Annem bizleri korumak için evliliğinde yaşadığı kötü tecrübelerini anlatıyor ve biz de öyle olaylar yaşamayalım diye onun çektiklerini çekmeyelim diye kendince önlem alıyor. ama evlilikten ve cinsellikten haberi olmayan bizler yani çocukları, evliliği ve cinselliği kötü ve acı verici bir olay olarak tanıyoruz. ve kötü olandandan kaçma içgüdüsü taşıyan insanoğlu evlilikten ve cinsellikten kaçıyor. evet anne amacına ulaştın bizim senin yaşadığın kötü tecrübelerini yaşamamızı engelledin ama sonuç daha berbat.
Eş cinsel ilişkide duygusal bir olay yoktur , öyle olduğunu sananlar var yanılıyorlar , sevisirken bile yüzyüze bakamadığın bir sevişme nekadar duygu taşıyabilir ki. Kendimi zayıf hissettiğimde eş cinsel eğilimlerim artıyor ve arayış içerisine giriyordum, çünkü ilişki sırasında karşımdakine hükmetme duygusunun güç olduğunu düşünüyordum, cinsellik ceza değildir, güç gösterisi değildir. Duygusal bir sevişme olayı ile birlikte karşılıklı tatmin olma arzusudur. Artık gücü başka şekillerde buluyorum, arkadaşlarımla muhabbet etmek, korkularımın üzerine yürümek, ailemin problemlerinden kaçmayıp problemlerin derinlerine inmek güç veriyor bana , problemli bir ailenin çocuğu olmak beni eş cinsel yaptıysa bu problemlerin çözülmesini sağlayarak kendi gücümün farkına varıyorum.
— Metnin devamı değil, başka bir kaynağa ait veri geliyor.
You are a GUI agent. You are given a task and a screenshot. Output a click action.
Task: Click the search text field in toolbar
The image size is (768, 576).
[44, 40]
Son olarak ; herhangi bir problemle karşılaştığımda paranoid davranışlar sergilemek yerine , problemin sebep olduğu yada olabileceği kişi ile bu sorun üzerine giderek , ve söz konusu bir olay ise bu olayın üzerine giderek sorun çözme yolunda ilerlemeye çalışıyorum. Problemlerin ve soruların cevaplarını karşımdakine danışmadan onunla bu konuyu tartışmadan kendi iç dünyamda sorulara cevap aramak beni paranoid yapar. Bu yüzden ilişkiler üzerinde durmaya çalışıyorum.
Sorularımı çekinmeden soruyorum konu açılıyor muhabbet ediyorum konu konuyu açıyor ve karşılıklı birbirimizi tanıyıp iç dünyalarımıza inerek iyi dostluklar kurulmuş oluyor.